Studying and Classification of the Most Significant Malicious Software

As the cost of information processing and Internet accessibility falls, most organizations are becoming increasingly vulnerable to potential cyber threats which its rate has been dramatically increasing every year in recent times. In this paper, we study, discuss and classify the most significant malicious software: viruses, Trojans, worms, adware and pornware which have made step forward in the science of Virology.

💡 Research Summary

The paper attempts to give a broad overview of the most significant types of malicious software—viruses, Trojans, worms, adware and pornware—by tracing their historical development, describing their technical characteristics, and proposing a classification scheme. The introduction frames the problem: as computing costs fall and Internet access expands, organizations and ordinary users become increasingly exposed to cyber‑threats that jeopardize confidentiality, integrity and availability.

In the “Theory of Computer Viruses” section the authors recount the theoretical origins of self‑replicating code, citing Fred Cohen’s 1983 dissertation that coined the term “computer virus,” earlier work by John von Neumann on self‑reproducing automata, and Lionel Penrose’s and Frederick Stahl’s experimental implementations on IBM‑650. They argue that these academic studies unintentionally laid the groundwork for later malicious programs.

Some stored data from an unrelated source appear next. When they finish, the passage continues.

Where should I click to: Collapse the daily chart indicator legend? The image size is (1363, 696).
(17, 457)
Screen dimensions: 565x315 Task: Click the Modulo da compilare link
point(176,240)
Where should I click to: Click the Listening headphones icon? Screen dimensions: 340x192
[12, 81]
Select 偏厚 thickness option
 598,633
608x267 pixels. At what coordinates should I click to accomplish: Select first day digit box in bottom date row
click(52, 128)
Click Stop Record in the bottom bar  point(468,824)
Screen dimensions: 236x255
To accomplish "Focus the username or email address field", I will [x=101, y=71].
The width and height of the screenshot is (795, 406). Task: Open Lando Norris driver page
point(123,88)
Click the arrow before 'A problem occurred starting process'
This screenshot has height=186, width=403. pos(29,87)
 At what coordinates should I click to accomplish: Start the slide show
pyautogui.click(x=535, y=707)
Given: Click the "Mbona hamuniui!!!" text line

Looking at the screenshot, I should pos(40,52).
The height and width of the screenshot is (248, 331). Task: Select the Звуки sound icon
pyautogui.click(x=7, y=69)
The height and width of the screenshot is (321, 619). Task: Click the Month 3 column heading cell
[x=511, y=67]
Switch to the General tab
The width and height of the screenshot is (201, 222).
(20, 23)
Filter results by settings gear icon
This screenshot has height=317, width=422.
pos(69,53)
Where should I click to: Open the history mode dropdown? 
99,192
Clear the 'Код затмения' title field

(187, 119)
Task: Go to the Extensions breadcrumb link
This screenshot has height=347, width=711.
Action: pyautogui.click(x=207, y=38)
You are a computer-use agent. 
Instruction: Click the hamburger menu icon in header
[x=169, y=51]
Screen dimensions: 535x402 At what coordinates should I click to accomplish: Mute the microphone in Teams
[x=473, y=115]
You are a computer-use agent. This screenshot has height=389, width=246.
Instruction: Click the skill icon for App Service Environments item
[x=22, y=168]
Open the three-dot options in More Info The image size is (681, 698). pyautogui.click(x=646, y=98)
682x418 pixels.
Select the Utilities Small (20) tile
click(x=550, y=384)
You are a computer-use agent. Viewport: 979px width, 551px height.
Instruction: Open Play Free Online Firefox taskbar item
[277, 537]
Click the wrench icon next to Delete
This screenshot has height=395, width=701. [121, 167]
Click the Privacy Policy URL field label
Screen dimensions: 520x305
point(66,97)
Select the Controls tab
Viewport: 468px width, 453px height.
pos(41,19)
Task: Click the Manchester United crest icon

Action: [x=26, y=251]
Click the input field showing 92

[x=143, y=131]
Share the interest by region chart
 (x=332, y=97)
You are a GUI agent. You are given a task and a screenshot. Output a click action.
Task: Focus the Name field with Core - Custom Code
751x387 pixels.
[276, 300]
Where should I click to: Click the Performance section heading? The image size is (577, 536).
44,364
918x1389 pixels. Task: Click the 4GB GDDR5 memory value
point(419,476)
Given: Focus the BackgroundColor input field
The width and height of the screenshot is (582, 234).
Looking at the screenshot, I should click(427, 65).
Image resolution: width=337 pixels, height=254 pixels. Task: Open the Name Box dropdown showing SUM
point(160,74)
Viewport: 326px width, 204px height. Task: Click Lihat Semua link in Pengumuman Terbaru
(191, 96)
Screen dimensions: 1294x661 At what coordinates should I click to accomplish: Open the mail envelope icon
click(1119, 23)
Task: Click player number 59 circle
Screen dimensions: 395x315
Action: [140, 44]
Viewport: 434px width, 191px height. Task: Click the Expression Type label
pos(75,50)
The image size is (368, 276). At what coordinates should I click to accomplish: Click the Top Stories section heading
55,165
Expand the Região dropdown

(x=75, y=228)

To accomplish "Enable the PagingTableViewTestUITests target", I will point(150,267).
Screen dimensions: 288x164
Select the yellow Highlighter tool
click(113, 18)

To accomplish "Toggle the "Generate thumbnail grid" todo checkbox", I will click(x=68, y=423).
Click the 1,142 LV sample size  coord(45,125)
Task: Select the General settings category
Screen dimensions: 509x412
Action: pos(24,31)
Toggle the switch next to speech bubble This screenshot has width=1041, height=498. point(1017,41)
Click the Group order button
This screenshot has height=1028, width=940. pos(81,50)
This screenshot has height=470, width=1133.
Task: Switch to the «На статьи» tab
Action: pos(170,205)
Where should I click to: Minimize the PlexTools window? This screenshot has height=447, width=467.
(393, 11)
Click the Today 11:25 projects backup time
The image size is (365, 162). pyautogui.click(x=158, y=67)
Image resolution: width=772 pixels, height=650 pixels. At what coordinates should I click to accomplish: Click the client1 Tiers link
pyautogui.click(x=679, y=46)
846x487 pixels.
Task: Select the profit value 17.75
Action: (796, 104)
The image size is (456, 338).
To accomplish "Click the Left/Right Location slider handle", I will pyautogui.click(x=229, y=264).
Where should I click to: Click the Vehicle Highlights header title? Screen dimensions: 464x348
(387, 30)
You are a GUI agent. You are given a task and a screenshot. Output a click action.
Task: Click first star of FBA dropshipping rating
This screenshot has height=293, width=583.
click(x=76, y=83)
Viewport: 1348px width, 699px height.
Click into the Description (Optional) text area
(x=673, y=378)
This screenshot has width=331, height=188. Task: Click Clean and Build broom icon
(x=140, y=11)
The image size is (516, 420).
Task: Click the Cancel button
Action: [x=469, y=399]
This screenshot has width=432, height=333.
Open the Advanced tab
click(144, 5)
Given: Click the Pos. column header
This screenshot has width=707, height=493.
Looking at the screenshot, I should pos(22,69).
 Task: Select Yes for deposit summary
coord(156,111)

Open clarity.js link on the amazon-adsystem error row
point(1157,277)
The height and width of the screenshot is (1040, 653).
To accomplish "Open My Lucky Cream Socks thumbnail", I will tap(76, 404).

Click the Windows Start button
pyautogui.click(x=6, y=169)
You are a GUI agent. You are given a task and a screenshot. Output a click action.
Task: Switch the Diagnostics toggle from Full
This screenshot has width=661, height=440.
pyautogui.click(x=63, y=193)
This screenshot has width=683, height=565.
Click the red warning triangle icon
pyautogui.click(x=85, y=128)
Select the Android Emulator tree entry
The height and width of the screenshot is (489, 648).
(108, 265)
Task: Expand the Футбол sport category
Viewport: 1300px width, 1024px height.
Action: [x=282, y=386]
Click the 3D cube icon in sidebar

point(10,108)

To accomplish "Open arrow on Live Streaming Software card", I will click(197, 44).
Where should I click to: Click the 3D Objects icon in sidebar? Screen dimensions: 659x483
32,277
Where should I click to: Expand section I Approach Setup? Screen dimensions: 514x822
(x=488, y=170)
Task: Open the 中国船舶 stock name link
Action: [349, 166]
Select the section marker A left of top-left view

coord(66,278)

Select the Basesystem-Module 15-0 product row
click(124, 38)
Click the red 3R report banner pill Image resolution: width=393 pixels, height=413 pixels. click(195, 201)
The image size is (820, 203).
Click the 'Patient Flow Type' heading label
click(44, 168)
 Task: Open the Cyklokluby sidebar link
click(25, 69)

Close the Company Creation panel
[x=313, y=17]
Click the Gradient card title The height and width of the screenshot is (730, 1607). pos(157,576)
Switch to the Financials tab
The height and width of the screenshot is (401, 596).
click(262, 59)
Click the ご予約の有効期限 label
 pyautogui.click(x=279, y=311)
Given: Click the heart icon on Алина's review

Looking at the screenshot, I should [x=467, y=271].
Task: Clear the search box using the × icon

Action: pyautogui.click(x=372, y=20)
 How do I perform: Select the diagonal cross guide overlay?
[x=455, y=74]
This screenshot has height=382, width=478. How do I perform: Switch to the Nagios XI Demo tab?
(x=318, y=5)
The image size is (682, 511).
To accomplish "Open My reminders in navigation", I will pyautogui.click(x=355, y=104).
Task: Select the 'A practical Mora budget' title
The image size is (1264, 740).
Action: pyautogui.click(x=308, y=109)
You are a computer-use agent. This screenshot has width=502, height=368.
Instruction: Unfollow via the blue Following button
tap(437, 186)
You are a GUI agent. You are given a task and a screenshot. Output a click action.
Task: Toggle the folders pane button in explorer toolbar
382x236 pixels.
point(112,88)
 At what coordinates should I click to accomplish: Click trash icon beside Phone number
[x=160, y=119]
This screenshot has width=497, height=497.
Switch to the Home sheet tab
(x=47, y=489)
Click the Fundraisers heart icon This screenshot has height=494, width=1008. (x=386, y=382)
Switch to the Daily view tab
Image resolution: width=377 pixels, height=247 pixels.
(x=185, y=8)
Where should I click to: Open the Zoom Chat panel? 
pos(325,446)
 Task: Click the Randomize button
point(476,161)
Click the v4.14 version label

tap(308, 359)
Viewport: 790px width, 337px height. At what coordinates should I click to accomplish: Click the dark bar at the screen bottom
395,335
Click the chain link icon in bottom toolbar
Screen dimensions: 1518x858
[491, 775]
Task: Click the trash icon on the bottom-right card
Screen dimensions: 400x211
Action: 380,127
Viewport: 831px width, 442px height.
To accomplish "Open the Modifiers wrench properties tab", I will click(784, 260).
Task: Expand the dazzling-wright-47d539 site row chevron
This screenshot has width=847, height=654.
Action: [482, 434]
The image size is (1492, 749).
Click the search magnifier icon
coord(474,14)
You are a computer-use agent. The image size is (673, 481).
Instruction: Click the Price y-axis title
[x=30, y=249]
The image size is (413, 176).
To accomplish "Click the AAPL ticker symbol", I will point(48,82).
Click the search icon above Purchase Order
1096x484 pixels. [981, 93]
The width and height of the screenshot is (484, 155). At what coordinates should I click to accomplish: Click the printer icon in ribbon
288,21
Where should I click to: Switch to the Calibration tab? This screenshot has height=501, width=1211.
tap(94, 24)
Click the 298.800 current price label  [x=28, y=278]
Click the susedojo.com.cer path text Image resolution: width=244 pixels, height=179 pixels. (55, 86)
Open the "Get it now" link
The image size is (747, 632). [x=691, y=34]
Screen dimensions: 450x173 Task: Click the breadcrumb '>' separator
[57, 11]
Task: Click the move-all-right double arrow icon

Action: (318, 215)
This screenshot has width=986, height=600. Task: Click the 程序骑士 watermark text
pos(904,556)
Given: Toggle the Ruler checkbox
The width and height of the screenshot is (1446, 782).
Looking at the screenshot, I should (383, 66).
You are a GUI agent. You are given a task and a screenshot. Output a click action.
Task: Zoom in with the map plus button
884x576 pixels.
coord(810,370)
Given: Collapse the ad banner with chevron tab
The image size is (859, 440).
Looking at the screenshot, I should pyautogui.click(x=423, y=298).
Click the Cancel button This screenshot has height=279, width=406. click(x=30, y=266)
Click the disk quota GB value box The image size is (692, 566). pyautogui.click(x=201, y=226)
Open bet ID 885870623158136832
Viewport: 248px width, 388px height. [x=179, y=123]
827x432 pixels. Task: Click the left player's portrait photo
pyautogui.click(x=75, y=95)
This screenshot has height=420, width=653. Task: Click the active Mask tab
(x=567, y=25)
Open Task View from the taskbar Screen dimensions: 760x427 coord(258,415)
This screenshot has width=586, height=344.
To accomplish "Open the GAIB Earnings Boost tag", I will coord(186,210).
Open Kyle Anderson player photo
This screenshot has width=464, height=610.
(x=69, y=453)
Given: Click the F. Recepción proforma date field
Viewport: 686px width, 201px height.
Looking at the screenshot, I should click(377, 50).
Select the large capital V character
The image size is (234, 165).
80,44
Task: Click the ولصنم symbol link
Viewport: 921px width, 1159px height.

The historical narrative (Section III) proceeds chronologically from the early 1970s Creeper worm on ARPANET, through the 1980s Elk Cloner (Apple II) and Brain (the first IBM‑compatible boot‑sector virus), to the infamous 1988 Morris Worm that exploited UNIX vulnerabilities on VAX and Sun machines. The authors then discuss the wave of high‑impact worms in the early 2000s—CodeRed, Nimda, Aliz, Badtrans II (2001), the 2003 Slammer (SQL‑Server file‑less worm) and Lovesan (Windows RPC DCOM exploit), the 2004 Bagle, Mydoom and Sasser families, and the 2008‑2009 Conficker/Kido/Downadup outbreak that leveraged the MS08‑067 vulnerability. Throughout they note the shift from simple file infection to network‑wide denial‑of‑service attacks, credential theft, and the emergence of “bootkits” and mobile‑oriented malware such as Cabir.

Section IV tackles definitions and taxonomy. The authors point out the difficulty of giving a precise virus definition, noting that modern anti‑virus products often treat any malware as a “virus.” They propose a functional definition of malware as software that damages information, abuses network resources, or disrupts normal operation. Within this framework they classify viruses by infection target (boot‑sector, file, macro, script) and describe representative examples (e.g., Virus.Win 9x.CIH, Macro.Word97, Virus.VBS.Sling). Worms are defined as network‑propagating programs that can operate autonomously; they are further divided by propagation channel (network, email, IRC, P2P, instant‑messenger). Trojans are characterized as non‑replicating payload carriers that rely on other malware or user action for delivery; their life‑cycle consists of penetration, activation, and execution of malicious functions.

A substantial part of the taxonomy is devoted to Trojans, using Kaspersky Lab’s three‑dimensional model based on violations of confidentiality, integrity, and availability. The paper lists concrete families: Backdoor, PSW, Spy, Banker, GameThief, MailFinder (confidentiality); Clicker, Downloader, Dropper, Proxy, Notifier, IM, SMS, Rootkits (integrity); DDoS, Ransom, ArcBomb (availability). The authors also discuss adware and pornware as “indirect” threats that do not directly damage systems but force unwanted advertising or connect users to paid adult sites; they note a surge in such behavior after 2004.

The conclusion acknowledges that the survey cannot cover every global threat but claims to capture the most current trends. It emphasizes the “triangle” of hacker, anti‑virus vendor, and user, identifying the end‑user as the weakest link. The authors argue that continuous user education and up‑to‑date threat intelligence are essential for effective protection.

Overall, despite numerous typographical errors, inconsistent citations, and a lack of rigorous methodology, the paper provides a high‑level historical timeline and a taxonomy that can serve as a starting point for readers new to the field of malware research.